If I were to go about modelling this, I would do something entirely different:

interface Component {
    boolean value();
}

class And implements Component {
    Component[] inputs;
    public And(Component ... inputs){ this.inputs = inputs; }
    boolean value(){
        for(Component c:inputs) if(!c.value()) return false;
        return true;
    }
}
class Or implements Component {
    Component[] inputs;
    public Or(Component ... inputs){ this.inputs = inputs; }
    boolean value(){
        for(Component c:inputs) if(c.value()) return true;
        return false;
    }
}
class Not implements Component {
    Component input;
    public Not(Component input){ this.input = input; }
    boolean value(){ return !input.value(); }
}
class Input implements Component {
    boolean value;
    public Input(boolean value){ set(value); }
    void set(boolean newValue){ this.value = value; }
    boolean value(){ return value; }
}

Now that we have our basic logic gates, we can build a more complete model using them:

public static void main(String ... args){
    Input a = new Input(true), b = new Input(true), c = new Input(false);
    Component n1 = new Or(a, b), n2 = new And(a, b), n3 = new And(c, n2),
              n4 = new Not(n2), n5 = new And(n1, n4), n6 = new Or(n2, n3),
              n7 = new Not(c), n8 = new Not(n5), n9 = new And(n5, n7),
              n10 = new And(c, n8), n11 = new Or(n9, n10);
    Component d = n11, e = n6;
}

The resulta are then d.value() and e.value(). If we instead need strings that representing the values as equations, we can override the toString method of each gate:

class And implements Component {
    //...
    public String toString(){
        StringBuilder b = new StringBuilder("(");
        for(Component c:inputs) b.append(c).append("&&");
        return b.replace(b.length()-2,b.length,")").toString();
    }
}
class Or implements Component {
    //...
    public String toString(){
        StringBuilder b = new StringBuilder("(");
        for(Component c:inputs) b.append(c).append("||");
        return b.replace(b.length()-2,b.length,")").toString();
    }
}
class Not implements Component {
    //...
    public String toString(){
        return String.format("!%1$s",input);
    }
}

Now, any Component.toString() will return a logical expression for its value in terms of its inputs, which are themselves expressions in terms of their inputs, and so on, up to the original Inputs.

Answer 2

The problem you described is not a graph problem per se. What you need in fact is a boolean expression evaluator. If you represent the expression as a binary tree, the evaluation is easy.

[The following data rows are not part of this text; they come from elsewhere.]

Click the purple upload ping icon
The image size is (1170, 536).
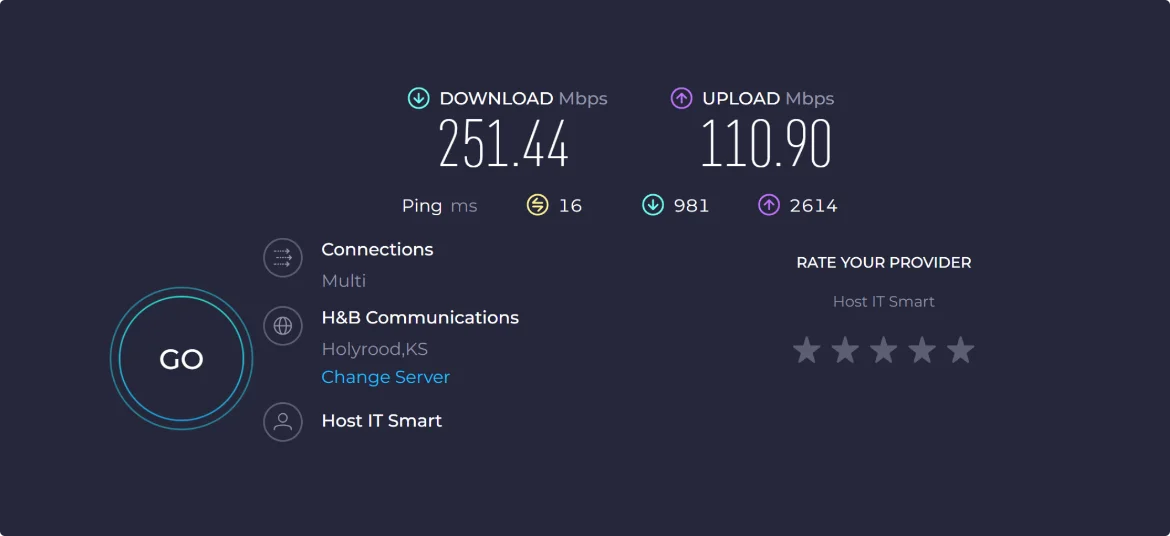coord(768,205)
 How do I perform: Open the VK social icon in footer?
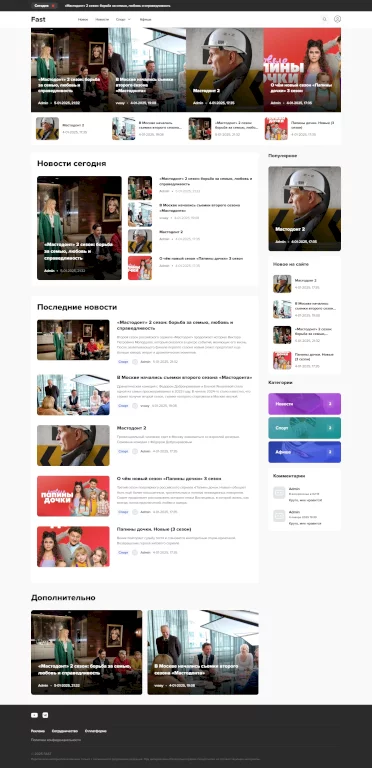[x=45, y=715]
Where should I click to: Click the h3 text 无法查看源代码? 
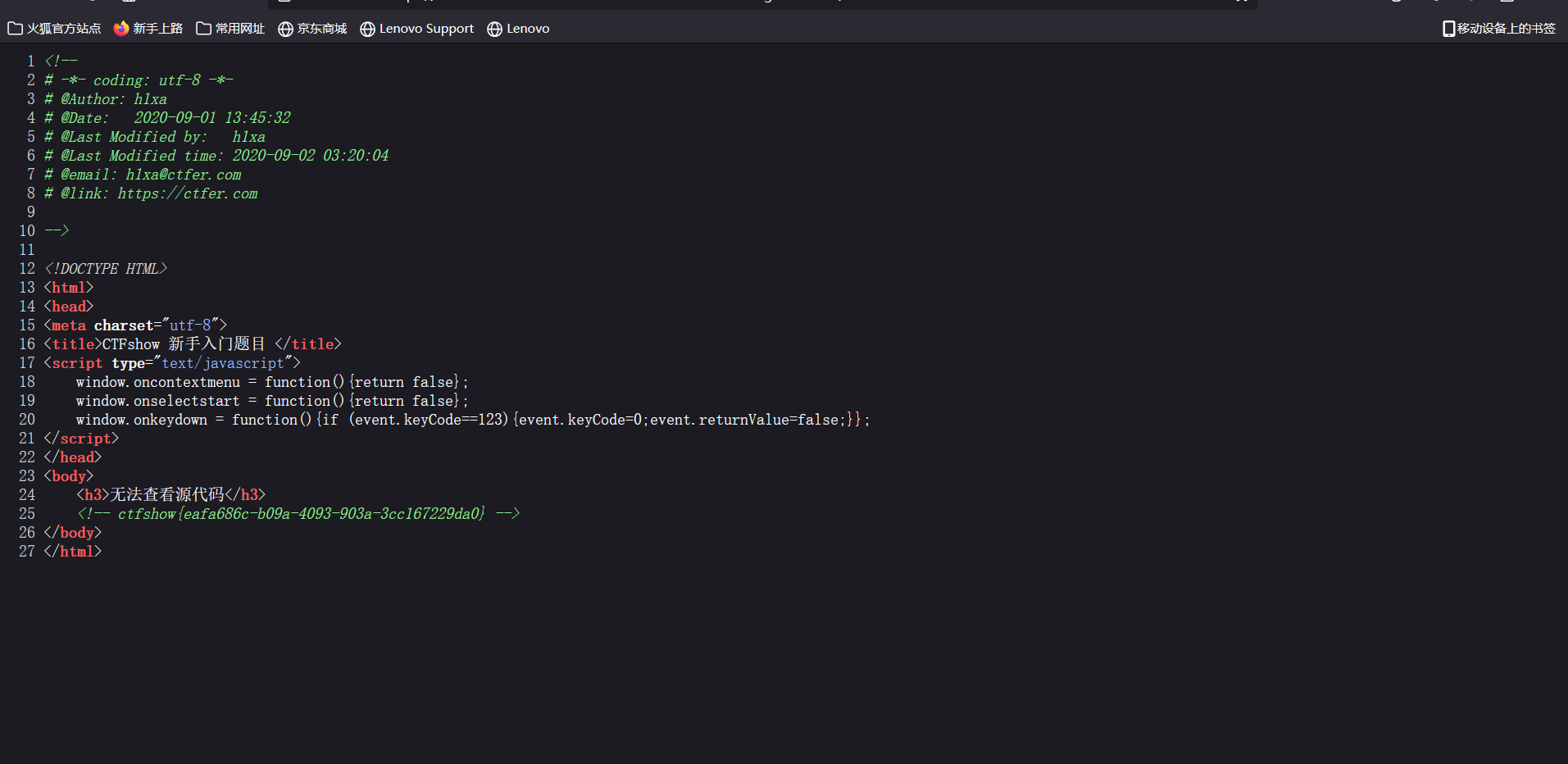(x=167, y=495)
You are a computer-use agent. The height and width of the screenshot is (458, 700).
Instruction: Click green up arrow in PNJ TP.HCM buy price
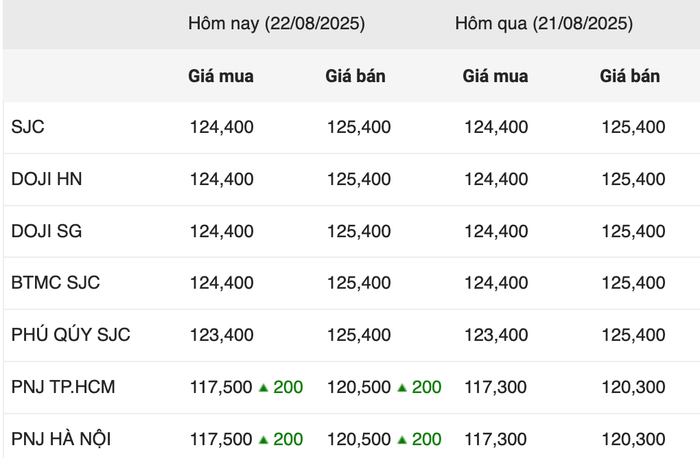[x=263, y=387]
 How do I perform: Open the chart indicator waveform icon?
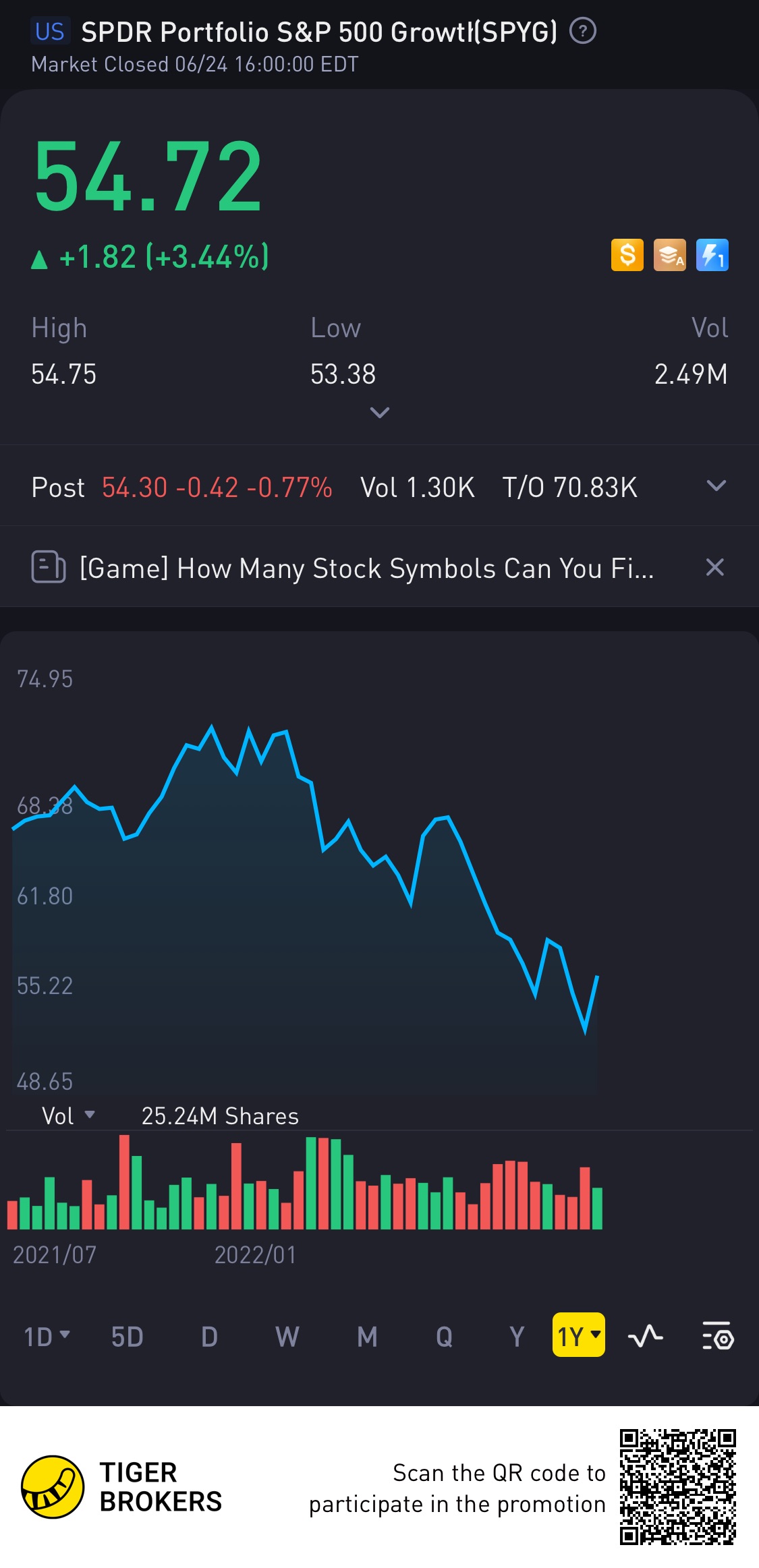coord(645,1335)
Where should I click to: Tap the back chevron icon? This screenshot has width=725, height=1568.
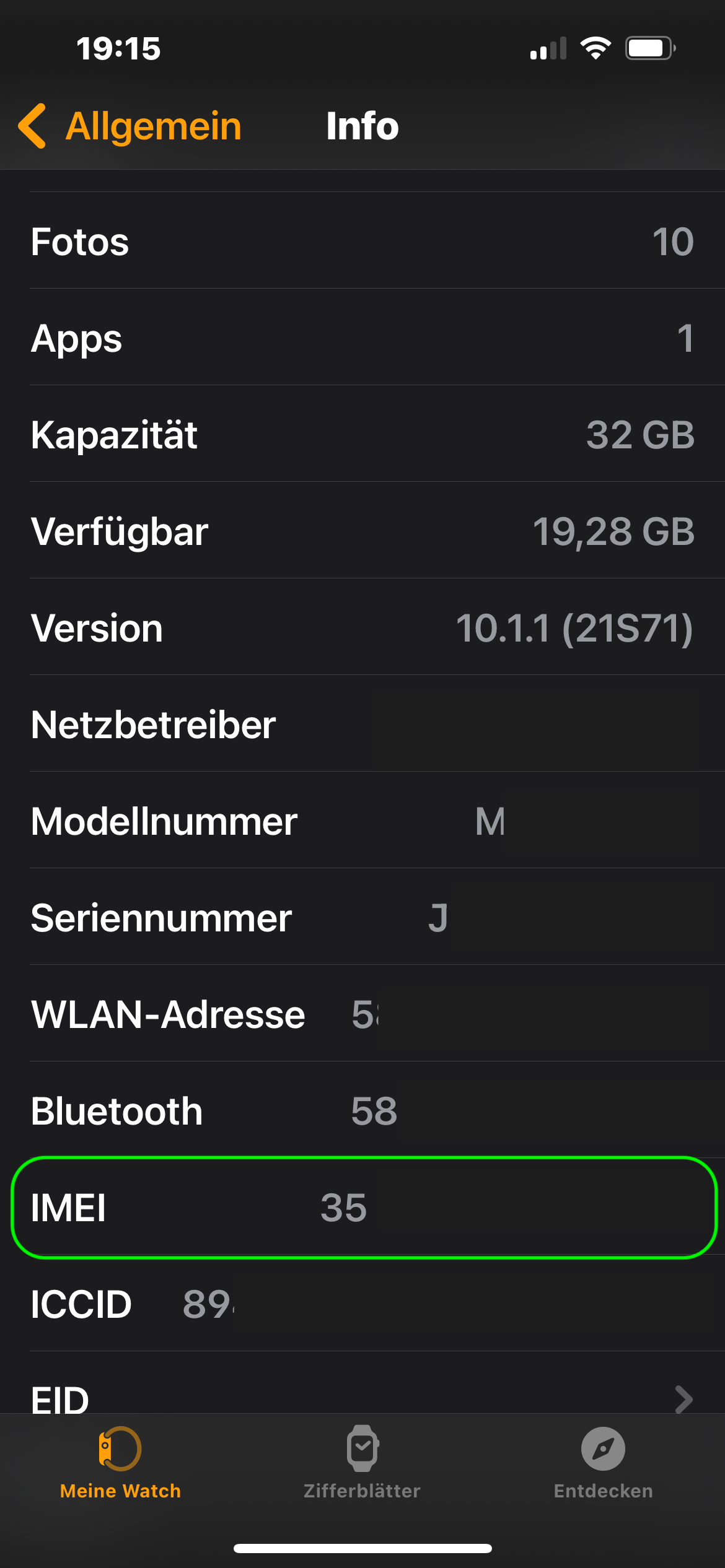click(32, 126)
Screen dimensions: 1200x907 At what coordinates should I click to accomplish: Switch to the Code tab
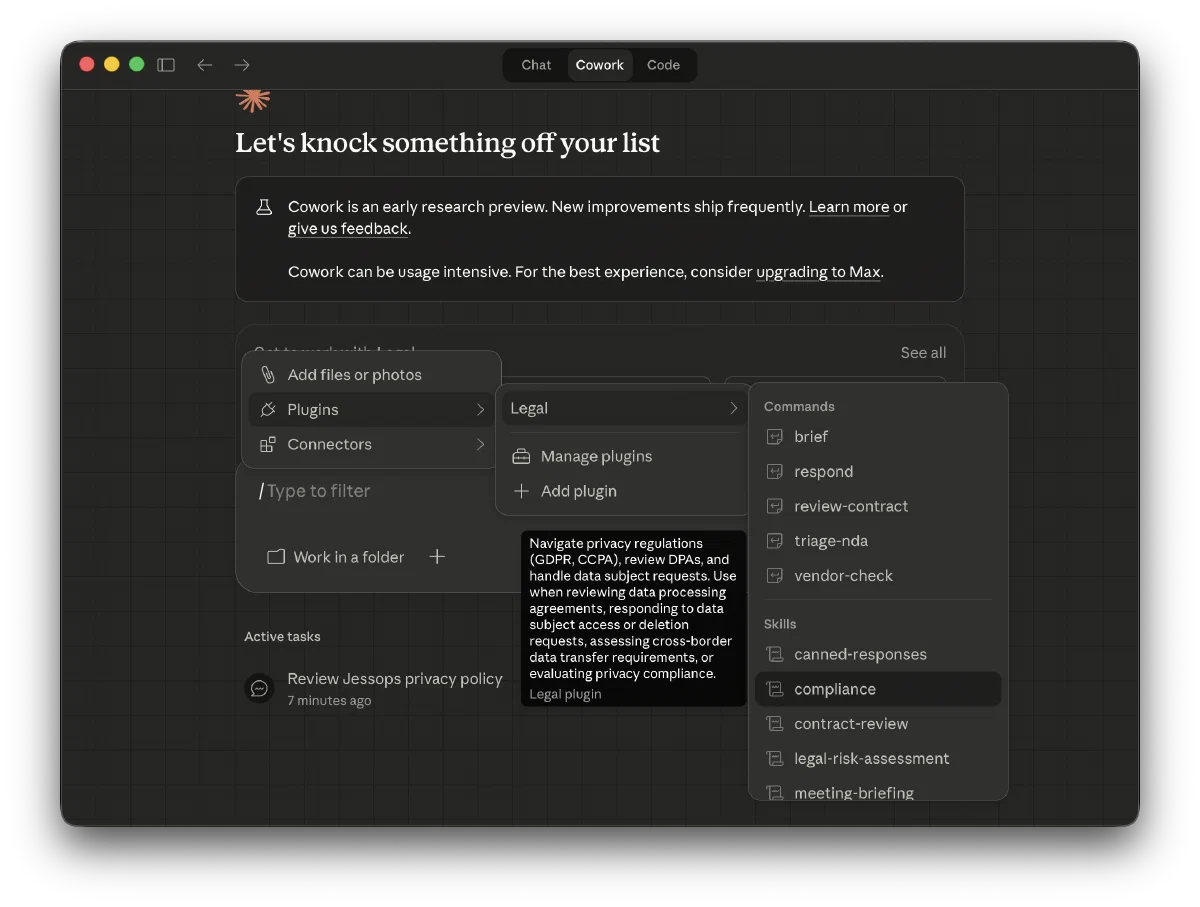click(x=663, y=65)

In your picture, D is the root node for one of the trees. Each internal node of such a tree has 2 children, with the expression in the node itself. To evaluate, you will need a post-order traversal of the tree. The leaves are either A, B, C. For evaluating E, just build a different tree.

Let me know if you need some help with building the trees (I will try to add some pictures if needed).

---

After you've built your expression trees, just try all possible values for the leaves: eval(A,B,C) with all possible combinations - eval(false,false,false), eval(false,false,true) etc.

If you were only interested in combinations that yield true for one such expression, it's a known NP problem, so don't expect polynomial run-time: Boolean satisfiability problem

Answer 3

The idea to eliminate recursion is as follows: when all connections of a node get known value, that node is enqueued to execution. In your example, at the start these are nodes N1, N2, N7. Executor takes nodes ready for execution from the queue one by one, computes output value and passes it to the next connections, which may cause enqueueing another nodes etc. When the execution queue become empty, the result is ready.

You can program executor and nodes yourself (200-300 lines of code), or take ready-made library. To search for libraries, look for "colored Petri net java implementation". There are numerous java implementations of Petri net engines available. I did not use any of them except for my own df4h-core. Start from FormulaTest.java which computes various mathematical formulas. You'll have to implement your own nodes which compute boolean operations.